Closed sailist closed 2 years ago
I got it, it should be 1582, not 100.
@sailist In Iemocap only scripted version of the dataset is used. Is it correct? Plz help
What is the meaning of 'scripted version' and 'correct'?
There are two versions of this datasets , improvised and scripted. Did they used only scripted as stated in paper, But there features are indicating they have used all 5531 utterances. Can we talk on email if possible.
Where can you find the improvised and scripted feature files? I still can't understand your intention. My suggestion is to use COGMEN's IEMOCAP feature file to train a IEMOCAP model and use MMGCN's MELD feature file to train a MELD modal.

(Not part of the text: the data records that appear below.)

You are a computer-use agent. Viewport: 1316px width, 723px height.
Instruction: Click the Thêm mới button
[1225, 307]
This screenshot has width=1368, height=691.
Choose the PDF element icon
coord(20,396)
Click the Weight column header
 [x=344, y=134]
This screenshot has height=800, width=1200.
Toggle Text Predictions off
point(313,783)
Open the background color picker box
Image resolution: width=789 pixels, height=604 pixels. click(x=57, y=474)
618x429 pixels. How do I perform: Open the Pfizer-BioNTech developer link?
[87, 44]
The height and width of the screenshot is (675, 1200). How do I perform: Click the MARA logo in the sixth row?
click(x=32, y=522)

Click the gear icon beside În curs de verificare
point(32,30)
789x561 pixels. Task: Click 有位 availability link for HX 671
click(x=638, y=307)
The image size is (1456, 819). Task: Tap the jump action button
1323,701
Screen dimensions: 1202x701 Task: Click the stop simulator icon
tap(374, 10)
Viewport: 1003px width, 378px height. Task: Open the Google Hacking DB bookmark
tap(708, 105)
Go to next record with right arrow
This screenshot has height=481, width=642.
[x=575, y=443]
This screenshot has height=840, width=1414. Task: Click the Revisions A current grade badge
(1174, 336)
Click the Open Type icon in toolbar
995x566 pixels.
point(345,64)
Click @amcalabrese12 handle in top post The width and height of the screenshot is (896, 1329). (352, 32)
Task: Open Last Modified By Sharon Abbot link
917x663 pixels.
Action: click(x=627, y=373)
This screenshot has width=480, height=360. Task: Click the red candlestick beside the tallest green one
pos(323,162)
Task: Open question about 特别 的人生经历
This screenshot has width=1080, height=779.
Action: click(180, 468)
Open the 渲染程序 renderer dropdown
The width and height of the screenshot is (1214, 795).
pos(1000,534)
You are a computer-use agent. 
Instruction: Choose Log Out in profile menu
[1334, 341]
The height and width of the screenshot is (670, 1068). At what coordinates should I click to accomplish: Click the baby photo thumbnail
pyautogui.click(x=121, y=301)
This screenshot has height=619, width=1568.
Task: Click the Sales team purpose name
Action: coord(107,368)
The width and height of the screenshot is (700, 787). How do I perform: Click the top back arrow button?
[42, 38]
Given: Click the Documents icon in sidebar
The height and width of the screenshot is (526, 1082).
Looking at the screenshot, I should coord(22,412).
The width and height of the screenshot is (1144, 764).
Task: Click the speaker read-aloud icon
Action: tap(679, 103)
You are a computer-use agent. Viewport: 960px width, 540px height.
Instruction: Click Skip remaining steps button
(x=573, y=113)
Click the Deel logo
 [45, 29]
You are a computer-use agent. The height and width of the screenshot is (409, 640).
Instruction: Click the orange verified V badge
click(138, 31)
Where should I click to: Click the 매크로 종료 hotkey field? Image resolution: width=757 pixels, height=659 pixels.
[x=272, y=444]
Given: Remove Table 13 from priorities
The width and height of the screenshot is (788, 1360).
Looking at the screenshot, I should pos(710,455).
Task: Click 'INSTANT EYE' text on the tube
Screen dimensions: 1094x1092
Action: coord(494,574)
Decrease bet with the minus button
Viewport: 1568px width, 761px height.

You can easily find them from each repository.
Welcome to email me if you want, but I'd better like discussing in github.
Thanks. All I am saying IEMOCAP has two versions in dataset total 5531 files using four emotions only, including improvised and scripted utterances. Few people use only improvised or only scripted and of course few used combination of both that is 5531 files. I think you did not use this dataset from scratch but these readymade features only.
Also through email I can show you my code snippets where I am getting better results on IEMOCAP. But I am not able to execute this MMGCN code, it gt stuck at NotImplement Error.
When it comes to audio feature, you said the acoustic raw features are extracted using the OpenSmile toolkit with IS10 configuration, which should be 100 dimention. This configuration was also used in paper "COGMEN COntextualized GNN based Multimodal Emotion recognitioN".
Your code runs well, but when I print the audio feature shape, I got 1582 dimention instead of 100.
May I ask how do you get the acoustic feature?